(Collected data)
──────────

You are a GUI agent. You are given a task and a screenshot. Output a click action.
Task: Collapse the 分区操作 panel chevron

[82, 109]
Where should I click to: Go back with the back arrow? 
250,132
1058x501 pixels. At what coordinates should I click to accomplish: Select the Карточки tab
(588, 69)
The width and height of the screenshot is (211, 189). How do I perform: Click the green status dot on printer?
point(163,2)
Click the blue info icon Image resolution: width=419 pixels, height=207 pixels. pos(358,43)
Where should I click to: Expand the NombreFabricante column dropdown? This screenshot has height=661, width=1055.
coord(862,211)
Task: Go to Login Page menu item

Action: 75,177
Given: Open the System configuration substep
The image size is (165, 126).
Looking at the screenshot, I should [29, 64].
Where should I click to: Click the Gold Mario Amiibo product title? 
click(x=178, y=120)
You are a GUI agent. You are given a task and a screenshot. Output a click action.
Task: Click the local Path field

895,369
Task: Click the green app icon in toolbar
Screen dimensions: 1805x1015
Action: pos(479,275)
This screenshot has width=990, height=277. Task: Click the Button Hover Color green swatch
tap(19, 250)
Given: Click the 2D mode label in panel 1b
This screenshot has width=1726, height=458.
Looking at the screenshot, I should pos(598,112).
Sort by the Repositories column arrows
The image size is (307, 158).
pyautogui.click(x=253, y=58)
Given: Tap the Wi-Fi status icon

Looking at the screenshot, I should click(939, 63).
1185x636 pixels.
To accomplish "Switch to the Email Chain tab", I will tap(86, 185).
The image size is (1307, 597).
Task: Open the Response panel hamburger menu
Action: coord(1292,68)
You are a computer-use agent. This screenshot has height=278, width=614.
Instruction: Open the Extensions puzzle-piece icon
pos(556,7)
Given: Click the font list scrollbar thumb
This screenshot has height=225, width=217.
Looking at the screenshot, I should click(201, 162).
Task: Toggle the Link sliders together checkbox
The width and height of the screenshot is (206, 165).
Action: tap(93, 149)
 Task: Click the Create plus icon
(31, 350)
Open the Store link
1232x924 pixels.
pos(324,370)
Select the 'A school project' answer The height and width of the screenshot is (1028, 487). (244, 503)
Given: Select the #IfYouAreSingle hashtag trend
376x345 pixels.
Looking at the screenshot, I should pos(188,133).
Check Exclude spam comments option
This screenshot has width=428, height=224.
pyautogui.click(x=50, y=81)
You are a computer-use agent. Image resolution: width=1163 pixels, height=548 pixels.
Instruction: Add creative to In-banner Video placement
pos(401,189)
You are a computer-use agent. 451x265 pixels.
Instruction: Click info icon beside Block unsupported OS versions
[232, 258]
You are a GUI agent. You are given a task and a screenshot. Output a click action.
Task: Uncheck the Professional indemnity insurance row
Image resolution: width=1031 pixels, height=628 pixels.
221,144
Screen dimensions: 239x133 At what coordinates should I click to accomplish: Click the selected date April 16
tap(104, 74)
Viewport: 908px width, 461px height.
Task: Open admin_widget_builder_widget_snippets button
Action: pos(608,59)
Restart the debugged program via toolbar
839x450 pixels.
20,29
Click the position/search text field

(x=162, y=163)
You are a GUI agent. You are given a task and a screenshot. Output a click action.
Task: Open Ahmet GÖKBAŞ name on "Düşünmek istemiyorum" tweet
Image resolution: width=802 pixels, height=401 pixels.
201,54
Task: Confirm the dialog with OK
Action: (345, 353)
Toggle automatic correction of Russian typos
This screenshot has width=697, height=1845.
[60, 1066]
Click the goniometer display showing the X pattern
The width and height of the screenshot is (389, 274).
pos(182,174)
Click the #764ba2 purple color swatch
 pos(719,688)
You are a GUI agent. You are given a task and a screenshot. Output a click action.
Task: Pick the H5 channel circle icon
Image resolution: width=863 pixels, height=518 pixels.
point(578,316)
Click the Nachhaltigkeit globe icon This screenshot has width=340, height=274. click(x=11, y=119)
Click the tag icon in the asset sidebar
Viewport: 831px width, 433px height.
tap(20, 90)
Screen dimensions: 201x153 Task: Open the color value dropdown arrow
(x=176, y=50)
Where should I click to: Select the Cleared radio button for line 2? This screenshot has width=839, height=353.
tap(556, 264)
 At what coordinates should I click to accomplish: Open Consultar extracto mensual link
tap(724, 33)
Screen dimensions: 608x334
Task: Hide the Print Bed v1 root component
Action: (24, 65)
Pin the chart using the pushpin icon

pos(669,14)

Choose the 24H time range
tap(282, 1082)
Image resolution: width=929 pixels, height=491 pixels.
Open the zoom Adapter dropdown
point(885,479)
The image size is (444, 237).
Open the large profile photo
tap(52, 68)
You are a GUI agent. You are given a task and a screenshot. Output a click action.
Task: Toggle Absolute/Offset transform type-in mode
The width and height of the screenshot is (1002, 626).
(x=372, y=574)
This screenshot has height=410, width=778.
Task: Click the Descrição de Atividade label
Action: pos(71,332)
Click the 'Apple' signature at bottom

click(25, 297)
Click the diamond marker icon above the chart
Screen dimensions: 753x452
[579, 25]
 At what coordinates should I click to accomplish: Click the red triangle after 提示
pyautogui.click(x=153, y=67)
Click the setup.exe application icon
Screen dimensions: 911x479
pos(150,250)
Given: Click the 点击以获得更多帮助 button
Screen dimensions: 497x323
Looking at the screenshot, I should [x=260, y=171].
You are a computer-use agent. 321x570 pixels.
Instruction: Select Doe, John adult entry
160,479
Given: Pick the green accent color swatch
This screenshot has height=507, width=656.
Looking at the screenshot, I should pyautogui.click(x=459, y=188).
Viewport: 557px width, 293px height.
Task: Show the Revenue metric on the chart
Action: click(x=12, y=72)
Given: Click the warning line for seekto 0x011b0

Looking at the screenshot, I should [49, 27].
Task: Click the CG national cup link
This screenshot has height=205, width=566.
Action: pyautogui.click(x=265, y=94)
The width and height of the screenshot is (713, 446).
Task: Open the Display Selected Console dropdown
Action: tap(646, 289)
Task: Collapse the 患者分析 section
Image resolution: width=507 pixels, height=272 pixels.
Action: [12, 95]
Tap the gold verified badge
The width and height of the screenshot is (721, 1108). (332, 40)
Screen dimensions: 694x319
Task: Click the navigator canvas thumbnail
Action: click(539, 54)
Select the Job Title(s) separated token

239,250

──────────

What needs to be done -
Retype each record exactly, leaving nothing out.

Solution to this exercise -
You are a GUI agent. You are given a task and a screenshot. Output a click action.
Task: Collapse the 分区操作 panel chevron

[82, 109]
Where should I click to: Go back with the back arrow? 
250,132
1058x501 pixels. At what coordinates should I click to accomplish: Select the Карточки tab
(588, 69)
The width and height of the screenshot is (211, 189). How do I perform: Click the green status dot on printer?
point(163,2)
Click the blue info icon Image resolution: width=419 pixels, height=207 pixels. pos(358,43)
Where should I click to: Expand the NombreFabricante column dropdown? This screenshot has height=661, width=1055.
coord(862,211)
Task: Go to Login Page menu item

Action: 75,177
Given: Open the System configuration substep
The image size is (165, 126).
Looking at the screenshot, I should [29, 64].
Where should I click to: Click the Gold Mario Amiibo product title? 
click(x=178, y=120)
You are a GUI agent. You are given a task and a screenshot. Output a click action.
Task: Click the local Path field

895,369
Task: Click the green app icon in toolbar
Screen dimensions: 1805x1015
Action: pos(479,275)
This screenshot has width=990, height=277. Task: Click the Button Hover Color green swatch
tap(19, 250)
Given: Click the 2D mode label in panel 1b
This screenshot has width=1726, height=458.
Looking at the screenshot, I should pos(598,112).
Sort by the Repositories column arrows
The image size is (307, 158).
pyautogui.click(x=253, y=58)
Given: Tap the Wi-Fi status icon

Looking at the screenshot, I should click(939, 63).
1185x636 pixels.
To accomplish "Switch to the Email Chain tab", I will tap(86, 185).
The image size is (1307, 597).
Task: Open the Response panel hamburger menu
Action: coord(1292,68)
You are a computer-use agent. This screenshot has height=278, width=614.
Instruction: Open the Extensions puzzle-piece icon
pos(556,7)
Given: Click the font list scrollbar thumb
This screenshot has height=225, width=217.
Looking at the screenshot, I should click(201, 162).
Task: Toggle the Link sliders together checkbox
The width and height of the screenshot is (206, 165).
Action: tap(93, 149)
 Task: Click the Create plus icon
(31, 350)
Open the Store link
1232x924 pixels.
pos(324,370)
Select the 'A school project' answer The height and width of the screenshot is (1028, 487). (244, 503)
Given: Select the #IfYouAreSingle hashtag trend
376x345 pixels.
Looking at the screenshot, I should pos(188,133).
Check Exclude spam comments option
This screenshot has width=428, height=224.
pyautogui.click(x=50, y=81)
You are a computer-use agent. Image resolution: width=1163 pixels, height=548 pixels.
Instruction: Add creative to In-banner Video placement
pos(401,189)
You are a computer-use agent. 451x265 pixels.
Instruction: Click info icon beside Block unsupported OS versions
[232, 258]
You are a GUI agent. You are given a task and a screenshot. Output a click action.
Task: Uncheck the Professional indemnity insurance row
Image resolution: width=1031 pixels, height=628 pixels.
221,144
Screen dimensions: 239x133 At what coordinates should I click to accomplish: Click the selected date April 16
tap(104, 74)
Viewport: 908px width, 461px height.
Task: Open admin_widget_builder_widget_snippets button
Action: pos(608,59)
Restart the debugged program via toolbar
839x450 pixels.
20,29
Click the position/search text field

(x=162, y=163)
You are a GUI agent. You are given a task and a screenshot. Output a click action.
Task: Open Ahmet GÖKBAŞ name on "Düşünmek istemiyorum" tweet
Image resolution: width=802 pixels, height=401 pixels.
201,54
Task: Confirm the dialog with OK
Action: (345, 353)
Toggle automatic correction of Russian typos
This screenshot has width=697, height=1845.
[60, 1066]
Click the goniometer display showing the X pattern
The width and height of the screenshot is (389, 274).
pos(182,174)
Click the #764ba2 purple color swatch
 pos(719,688)
You are a GUI agent. You are given a task and a screenshot. Output a click action.
Task: Pick the H5 channel circle icon
Image resolution: width=863 pixels, height=518 pixels.
point(578,316)
Click the Nachhaltigkeit globe icon This screenshot has width=340, height=274. click(x=11, y=119)
Click the tag icon in the asset sidebar
Viewport: 831px width, 433px height.
tap(20, 90)
Screen dimensions: 201x153 Task: Open the color value dropdown arrow
(x=176, y=50)
Where should I click to: Select the Cleared radio button for line 2? This screenshot has width=839, height=353.
tap(556, 264)
 At what coordinates should I click to accomplish: Open Consultar extracto mensual link
tap(724, 33)
Screen dimensions: 608x334
Task: Hide the Print Bed v1 root component
Action: (24, 65)
Pin the chart using the pushpin icon

pos(669,14)

Choose the 24H time range
tap(282, 1082)
Image resolution: width=929 pixels, height=491 pixels.
Open the zoom Adapter dropdown
point(885,479)
The image size is (444, 237).
Open the large profile photo
tap(52, 68)
You are a GUI agent. You are given a task and a screenshot. Output a click action.
Task: Toggle Absolute/Offset transform type-in mode
The width and height of the screenshot is (1002, 626).
(x=372, y=574)
This screenshot has height=410, width=778.
Task: Click the Descrição de Atividade label
Action: pos(71,332)
Click the 'Apple' signature at bottom

click(25, 297)
Click the diamond marker icon above the chart
Screen dimensions: 753x452
[579, 25]
 At what coordinates should I click to accomplish: Click the red triangle after 提示
pyautogui.click(x=153, y=67)
Click the setup.exe application icon
Screen dimensions: 911x479
pos(150,250)
Given: Click the 点击以获得更多帮助 button
Screen dimensions: 497x323
Looking at the screenshot, I should [x=260, y=171].
You are a computer-use agent. 321x570 pixels.
Instruction: Select Doe, John adult entry
160,479
Given: Pick the green accent color swatch
This screenshot has height=507, width=656.
Looking at the screenshot, I should pyautogui.click(x=459, y=188).
Viewport: 557px width, 293px height.
Task: Show the Revenue metric on the chart
Action: click(x=12, y=72)
Given: Click the warning line for seekto 0x011b0

Looking at the screenshot, I should [49, 27].
Task: Click the CG national cup link
This screenshot has height=205, width=566.
Action: pyautogui.click(x=265, y=94)
The width and height of the screenshot is (713, 446).
Task: Open the Display Selected Console dropdown
Action: tap(646, 289)
Task: Collapse the 患者分析 section
Image resolution: width=507 pixels, height=272 pixels.
Action: [12, 95]
Tap the gold verified badge
The width and height of the screenshot is (721, 1108). (332, 40)
Screen dimensions: 694x319
Task: Click the navigator canvas thumbnail
Action: click(539, 54)
Select the Job Title(s) separated token

239,250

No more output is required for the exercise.